Stored data entries:

◆ ◆ ◆ ◆ ◆ ◆ ◆

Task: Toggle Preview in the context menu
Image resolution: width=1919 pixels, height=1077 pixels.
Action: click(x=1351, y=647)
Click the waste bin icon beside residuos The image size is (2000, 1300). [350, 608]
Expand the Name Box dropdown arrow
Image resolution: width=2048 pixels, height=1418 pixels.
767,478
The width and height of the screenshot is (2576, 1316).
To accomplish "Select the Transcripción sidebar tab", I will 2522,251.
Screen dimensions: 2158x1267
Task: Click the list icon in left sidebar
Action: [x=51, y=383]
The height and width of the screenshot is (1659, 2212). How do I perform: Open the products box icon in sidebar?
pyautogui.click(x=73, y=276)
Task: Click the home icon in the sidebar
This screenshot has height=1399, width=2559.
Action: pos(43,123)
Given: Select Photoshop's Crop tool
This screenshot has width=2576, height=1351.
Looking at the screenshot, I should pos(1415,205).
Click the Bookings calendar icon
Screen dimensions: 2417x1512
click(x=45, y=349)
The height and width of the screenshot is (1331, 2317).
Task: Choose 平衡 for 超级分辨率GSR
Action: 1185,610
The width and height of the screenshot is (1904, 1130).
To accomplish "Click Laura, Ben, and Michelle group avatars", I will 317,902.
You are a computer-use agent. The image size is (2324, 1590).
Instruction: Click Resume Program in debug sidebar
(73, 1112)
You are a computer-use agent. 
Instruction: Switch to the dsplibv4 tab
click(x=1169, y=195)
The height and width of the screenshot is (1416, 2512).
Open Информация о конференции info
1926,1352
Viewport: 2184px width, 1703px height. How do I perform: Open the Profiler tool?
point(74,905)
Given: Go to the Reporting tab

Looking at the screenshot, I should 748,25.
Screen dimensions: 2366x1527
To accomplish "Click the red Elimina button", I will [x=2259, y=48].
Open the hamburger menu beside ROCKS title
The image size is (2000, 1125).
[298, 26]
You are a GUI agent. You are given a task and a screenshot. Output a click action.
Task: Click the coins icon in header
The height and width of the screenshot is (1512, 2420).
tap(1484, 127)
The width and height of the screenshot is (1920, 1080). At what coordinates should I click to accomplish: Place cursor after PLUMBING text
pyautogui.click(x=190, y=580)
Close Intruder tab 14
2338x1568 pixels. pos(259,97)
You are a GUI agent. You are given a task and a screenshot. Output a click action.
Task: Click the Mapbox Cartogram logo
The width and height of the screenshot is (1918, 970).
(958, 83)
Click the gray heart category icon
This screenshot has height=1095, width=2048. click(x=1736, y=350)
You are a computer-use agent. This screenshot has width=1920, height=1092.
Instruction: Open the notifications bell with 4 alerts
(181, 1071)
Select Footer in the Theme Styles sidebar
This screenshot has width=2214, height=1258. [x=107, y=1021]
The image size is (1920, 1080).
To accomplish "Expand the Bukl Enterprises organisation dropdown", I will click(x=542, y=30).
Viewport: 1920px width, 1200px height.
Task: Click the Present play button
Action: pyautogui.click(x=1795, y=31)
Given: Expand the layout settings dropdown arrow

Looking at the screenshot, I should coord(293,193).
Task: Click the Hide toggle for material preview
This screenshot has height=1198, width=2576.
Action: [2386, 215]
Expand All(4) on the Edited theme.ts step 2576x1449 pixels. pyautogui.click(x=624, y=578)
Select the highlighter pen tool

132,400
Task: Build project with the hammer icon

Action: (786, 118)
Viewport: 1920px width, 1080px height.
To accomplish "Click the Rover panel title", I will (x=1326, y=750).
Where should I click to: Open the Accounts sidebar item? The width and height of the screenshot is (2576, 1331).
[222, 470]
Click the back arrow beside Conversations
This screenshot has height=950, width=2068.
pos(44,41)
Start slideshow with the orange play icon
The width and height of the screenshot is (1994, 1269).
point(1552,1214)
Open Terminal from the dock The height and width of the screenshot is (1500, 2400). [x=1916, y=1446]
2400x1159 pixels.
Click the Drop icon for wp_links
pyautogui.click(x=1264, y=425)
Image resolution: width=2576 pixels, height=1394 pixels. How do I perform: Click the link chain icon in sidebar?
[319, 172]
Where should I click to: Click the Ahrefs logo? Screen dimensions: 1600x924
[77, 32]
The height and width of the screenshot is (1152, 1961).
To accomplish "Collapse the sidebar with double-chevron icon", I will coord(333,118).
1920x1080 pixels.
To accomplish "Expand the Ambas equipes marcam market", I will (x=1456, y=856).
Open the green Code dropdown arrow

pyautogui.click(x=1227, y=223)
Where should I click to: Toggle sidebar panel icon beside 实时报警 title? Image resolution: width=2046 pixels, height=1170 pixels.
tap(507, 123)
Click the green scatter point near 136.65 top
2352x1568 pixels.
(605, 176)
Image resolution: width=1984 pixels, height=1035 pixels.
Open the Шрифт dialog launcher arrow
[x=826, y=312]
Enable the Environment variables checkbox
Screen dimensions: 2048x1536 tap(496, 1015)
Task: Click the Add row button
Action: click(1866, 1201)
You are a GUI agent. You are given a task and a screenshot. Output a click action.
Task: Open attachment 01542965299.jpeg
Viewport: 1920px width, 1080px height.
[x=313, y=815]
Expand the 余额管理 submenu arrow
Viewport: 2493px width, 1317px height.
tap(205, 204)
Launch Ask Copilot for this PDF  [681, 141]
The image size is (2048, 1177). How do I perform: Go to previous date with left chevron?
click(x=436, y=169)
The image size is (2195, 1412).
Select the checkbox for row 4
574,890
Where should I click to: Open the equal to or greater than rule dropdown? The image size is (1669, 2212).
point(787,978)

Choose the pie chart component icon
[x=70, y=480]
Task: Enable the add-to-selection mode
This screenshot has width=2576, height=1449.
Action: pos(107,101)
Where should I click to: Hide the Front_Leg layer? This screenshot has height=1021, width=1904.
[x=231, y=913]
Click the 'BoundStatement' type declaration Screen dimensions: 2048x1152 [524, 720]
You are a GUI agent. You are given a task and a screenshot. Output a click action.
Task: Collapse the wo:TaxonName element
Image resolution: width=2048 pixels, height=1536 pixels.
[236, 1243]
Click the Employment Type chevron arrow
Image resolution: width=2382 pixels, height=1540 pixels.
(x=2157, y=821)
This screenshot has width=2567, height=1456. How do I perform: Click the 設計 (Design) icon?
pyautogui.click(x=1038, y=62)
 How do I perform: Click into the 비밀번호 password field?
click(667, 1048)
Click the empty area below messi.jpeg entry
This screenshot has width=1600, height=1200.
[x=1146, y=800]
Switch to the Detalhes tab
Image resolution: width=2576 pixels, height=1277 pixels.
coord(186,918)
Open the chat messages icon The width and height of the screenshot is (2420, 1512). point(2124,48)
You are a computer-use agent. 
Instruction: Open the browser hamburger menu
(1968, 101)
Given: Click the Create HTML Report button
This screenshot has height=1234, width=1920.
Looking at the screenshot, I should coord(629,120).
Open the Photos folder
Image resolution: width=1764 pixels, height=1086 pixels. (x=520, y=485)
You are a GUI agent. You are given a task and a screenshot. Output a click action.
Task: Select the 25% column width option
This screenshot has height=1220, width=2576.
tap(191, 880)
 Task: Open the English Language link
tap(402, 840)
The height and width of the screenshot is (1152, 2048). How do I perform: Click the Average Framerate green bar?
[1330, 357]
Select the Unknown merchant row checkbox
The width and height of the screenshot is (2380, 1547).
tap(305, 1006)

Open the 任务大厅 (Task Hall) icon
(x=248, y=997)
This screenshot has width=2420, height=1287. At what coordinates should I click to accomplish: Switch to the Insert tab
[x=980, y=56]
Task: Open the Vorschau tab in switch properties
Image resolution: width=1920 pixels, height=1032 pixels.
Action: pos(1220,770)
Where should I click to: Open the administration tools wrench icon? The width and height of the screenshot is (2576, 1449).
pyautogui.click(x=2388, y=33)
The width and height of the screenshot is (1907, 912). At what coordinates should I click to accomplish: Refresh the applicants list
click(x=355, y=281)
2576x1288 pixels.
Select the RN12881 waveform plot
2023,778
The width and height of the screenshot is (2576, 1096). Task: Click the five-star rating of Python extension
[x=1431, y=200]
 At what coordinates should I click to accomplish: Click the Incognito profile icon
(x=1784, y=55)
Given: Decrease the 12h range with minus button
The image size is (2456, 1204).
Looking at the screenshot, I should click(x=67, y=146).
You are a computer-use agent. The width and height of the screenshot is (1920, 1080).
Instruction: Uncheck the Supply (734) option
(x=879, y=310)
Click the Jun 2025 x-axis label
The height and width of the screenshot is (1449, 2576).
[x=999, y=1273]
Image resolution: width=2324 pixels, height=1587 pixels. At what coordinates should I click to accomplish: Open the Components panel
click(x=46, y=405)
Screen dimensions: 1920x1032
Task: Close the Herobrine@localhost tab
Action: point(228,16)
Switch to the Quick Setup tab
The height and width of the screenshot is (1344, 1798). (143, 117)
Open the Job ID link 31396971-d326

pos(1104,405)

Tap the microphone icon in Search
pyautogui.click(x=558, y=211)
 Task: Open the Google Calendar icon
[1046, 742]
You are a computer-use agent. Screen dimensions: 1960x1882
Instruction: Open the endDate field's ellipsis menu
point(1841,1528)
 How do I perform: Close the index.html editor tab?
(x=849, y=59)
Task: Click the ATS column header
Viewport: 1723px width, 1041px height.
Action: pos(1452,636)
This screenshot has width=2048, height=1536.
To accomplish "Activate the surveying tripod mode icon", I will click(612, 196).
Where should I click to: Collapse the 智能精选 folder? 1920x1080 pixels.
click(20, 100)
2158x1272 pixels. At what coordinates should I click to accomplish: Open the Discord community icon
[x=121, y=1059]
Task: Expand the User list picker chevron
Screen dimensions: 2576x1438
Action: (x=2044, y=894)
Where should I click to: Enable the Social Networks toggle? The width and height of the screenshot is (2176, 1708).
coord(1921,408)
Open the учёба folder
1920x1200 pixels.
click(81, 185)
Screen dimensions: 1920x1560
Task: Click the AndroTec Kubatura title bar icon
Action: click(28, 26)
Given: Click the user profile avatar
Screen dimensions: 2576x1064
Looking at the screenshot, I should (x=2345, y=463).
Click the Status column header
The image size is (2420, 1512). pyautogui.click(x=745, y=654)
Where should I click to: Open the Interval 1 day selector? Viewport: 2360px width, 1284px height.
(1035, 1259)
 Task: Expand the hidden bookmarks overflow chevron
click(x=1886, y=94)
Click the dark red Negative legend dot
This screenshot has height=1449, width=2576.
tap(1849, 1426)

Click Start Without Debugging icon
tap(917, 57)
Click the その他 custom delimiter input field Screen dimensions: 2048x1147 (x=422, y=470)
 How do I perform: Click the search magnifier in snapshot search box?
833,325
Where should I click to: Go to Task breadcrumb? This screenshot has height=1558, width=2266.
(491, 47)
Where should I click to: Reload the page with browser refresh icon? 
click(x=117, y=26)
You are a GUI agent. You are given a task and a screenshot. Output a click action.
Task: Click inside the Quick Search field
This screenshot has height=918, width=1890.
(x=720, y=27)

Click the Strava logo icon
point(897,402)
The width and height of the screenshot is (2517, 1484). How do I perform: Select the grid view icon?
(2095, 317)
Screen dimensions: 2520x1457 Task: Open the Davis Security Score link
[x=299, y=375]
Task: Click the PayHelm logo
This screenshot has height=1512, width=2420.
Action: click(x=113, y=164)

◆ ◆ ◆ ◆ ◆ ◆ ◆

Problem to work on: Every line in the records above that contains the word "jpeg" is to be copied out.

Task answer:
Task: Open attachment 01542965299.jpeg
Click the empty area below messi.jpeg entry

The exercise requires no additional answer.